After William Stafford, “COMING BACK”
My father, for a living, saw into people’s souls.
What I do is more like shell-game
discernment. I signed on to his tenderness but not
the oracle-ness, the soothing-saying of his,
“you are this, and you are beautiful and whole.”
You are wholly beautiful. And this,
the oracle-ness of saying it, this soothing
discernment is not tenderness. I signed on to his
shell game, more like what I do
for a living - my father saw into people’s souls.
packaging
wrap the mugs with care
she loved them all equally
even the cracked ones
relics
butterflies and birds
in paintings of sad children
live longer than you
you
laughed all the way down
the stairs of our shared castle
just to dance with me
damages
give me a number
in terms of encumbrances
that I will avenge
I imagine there’s a heavy
old door that opens
only with force, especially
in the rainy season
when it swells tighter
and refuses.
I imagine it’s stained
dark black-brown and holds
scars and splinters of
old paint from a hasty
restoration and a glass-diamond
knob and hinges that shed
flakes of red rust.
I imagine there’s a light
under the door and
that like in the movies
we’re leaning on either side
of it, bracing, listening hard.
I imagine I ask you things
and I feel your tender,
noble rebuffs coming through
the door like a song, in stanzas,
hushed tones, unrhymed.
I imagine someone made
this door by hand
a hundred years ago, and
I’m reminded that
I’m most
at home surrounded by
the sure, sturdy persistence
of old wood.
I imagine that I can always
push away from the door -
retreat to a hearth
and a good chair and build
a faulty fire of hickory,
underseasoned, that pops
like a sprung latch.
I imagine taking a chance
to trust the peace and
silence that surrounds me -
I imagine that from where
I sit I can still see a sharp
channel of light under the door
and I can feel the rain
starting up again.
Preselected words that follow a cry
come out smoother, much more believable
after whiskey, making satisfied sounds.
The moment of reset feels right. Unwound,
blunted, a positive emerges: clear
plans that appeal to surprise. A softer
kind of thwarting, this decision matters
more than others. Sitting still with precise
thoughts strikes me as manageable. Now, more
than yesterday, solitude means something
has gone right. Well done, well said: tolerate
these pauses, I challenge, don’t fill them. Take
stock only sometimes. Do not spar with your
own breath just to make rent. Notice that rocks
change color, the lemon tree is budding,
the bass still waits in the corner, untuned.

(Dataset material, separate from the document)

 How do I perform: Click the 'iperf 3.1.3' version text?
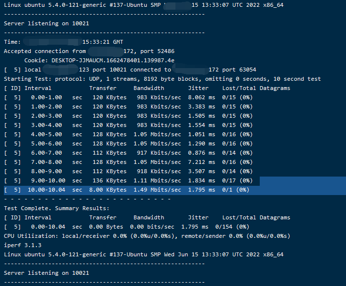coord(22,245)
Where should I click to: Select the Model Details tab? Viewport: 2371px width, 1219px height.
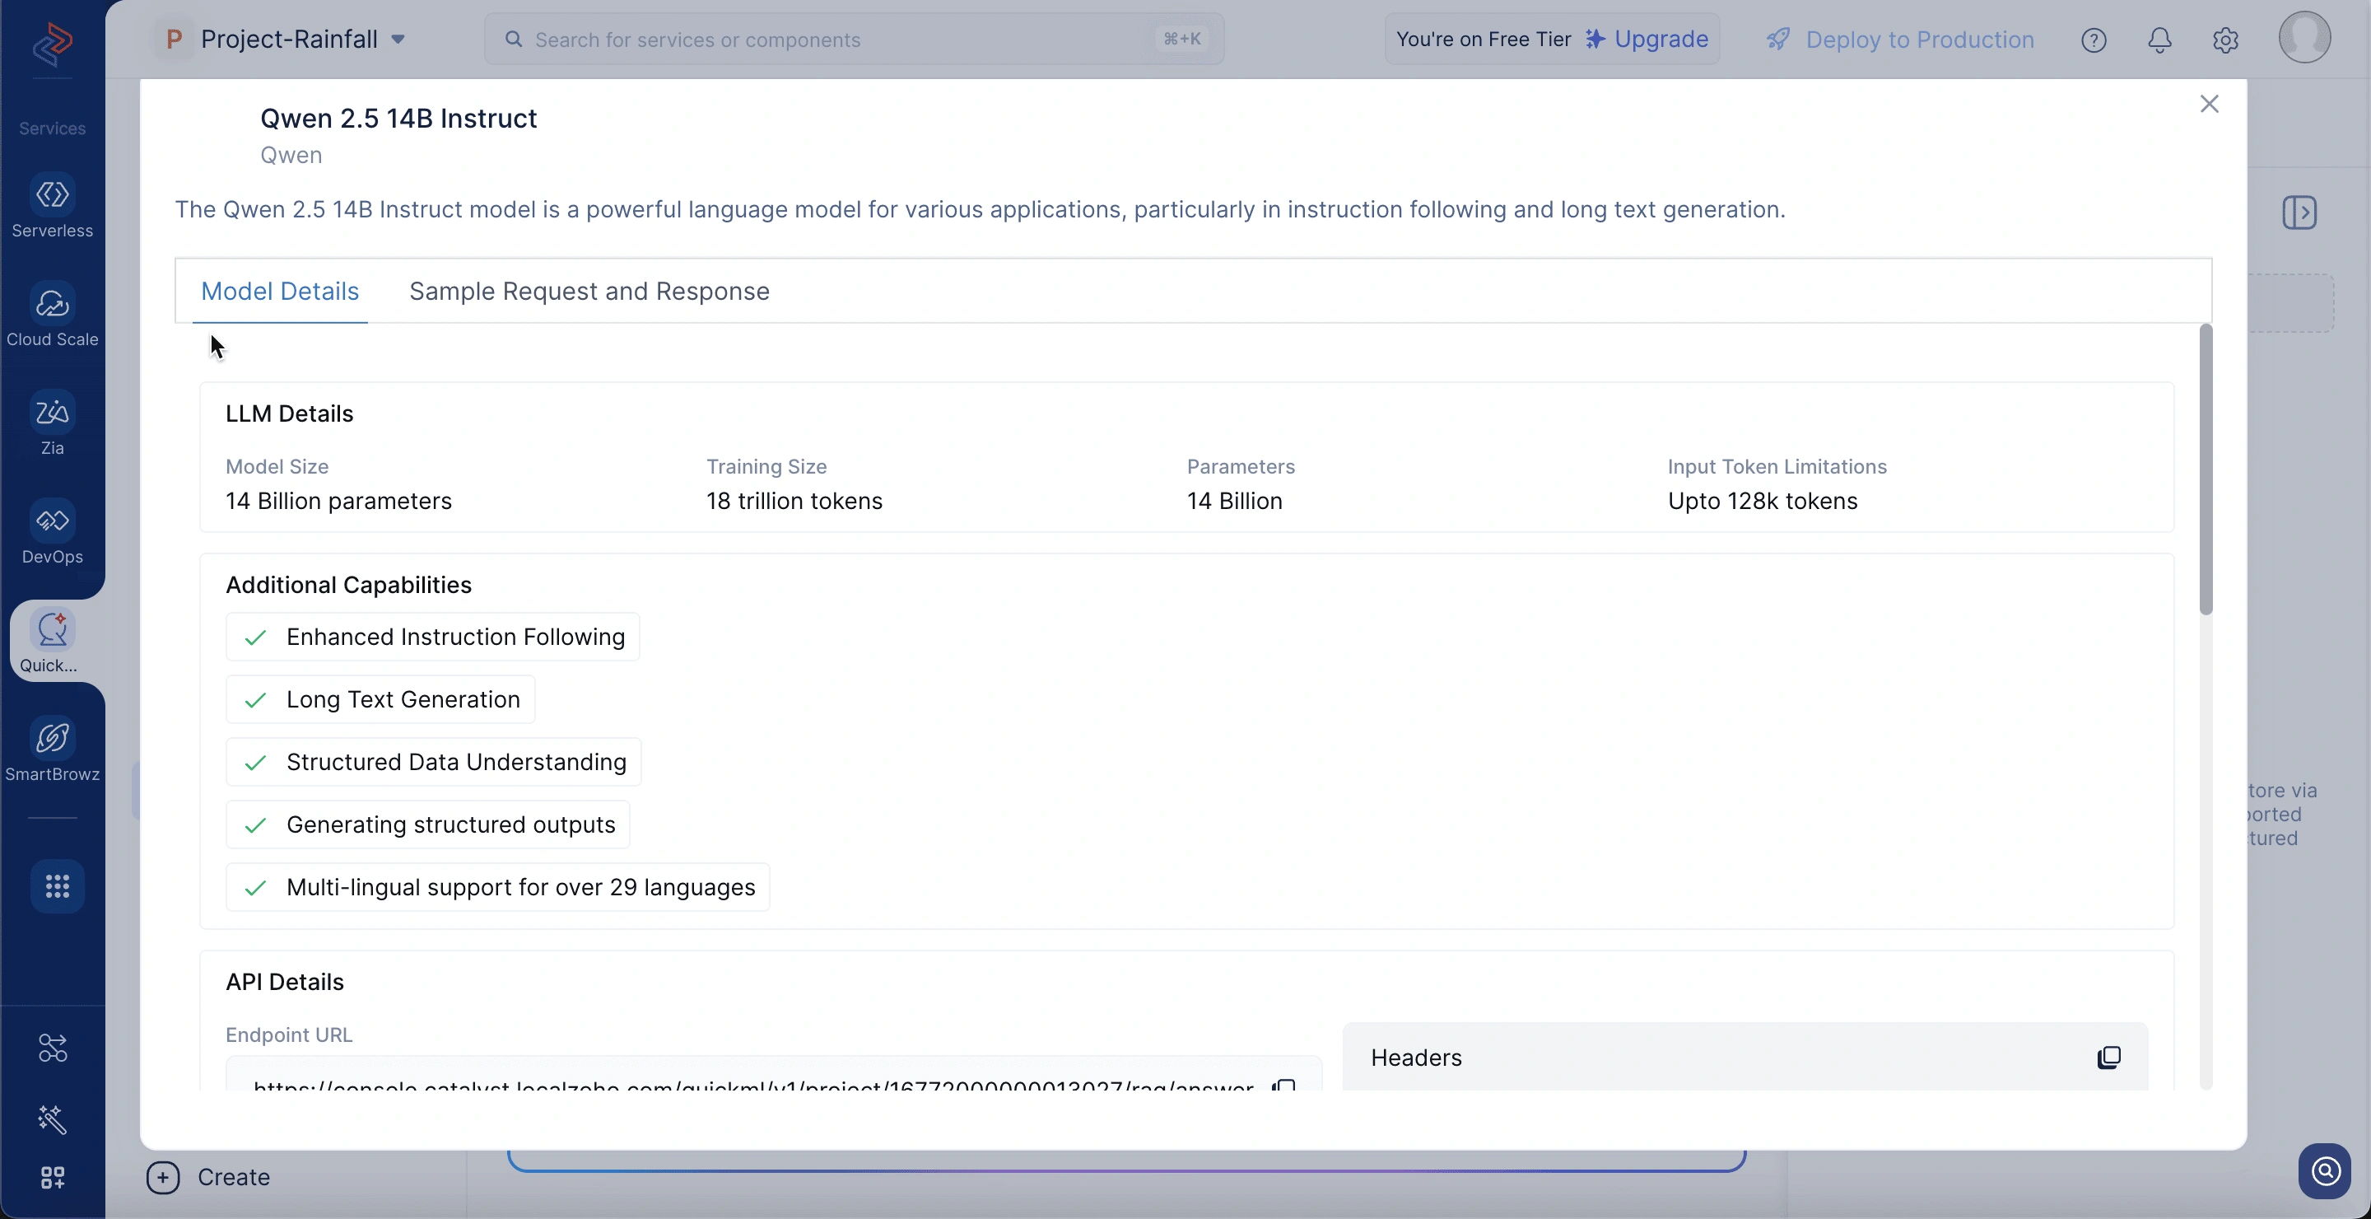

Time can be carved now - wisdom tapped. Offload
probability that solves for weakness.
As you listen, filter for resonance.
Your own voice never sounds like you expect.
for the University of Utah football team
and the memory of Ty Jordan and Aaron Lowe
Bring roses in red boxes, for mother’s arms
for the bond, for the blood of youth
red as their numbered days, for September
and December, for young brothers.
Bring roses for the jump, for the lights,
for the MUSS, for mili in the endzone -
thundering through grievous thorns,
let love bleed. Look up, and out, and roar.
Bring roses for the champions of sharp sorrow
for jubilant redress in the bright desert -
renew pride and wonder for these brothers -
hold them in favor, for home, for family.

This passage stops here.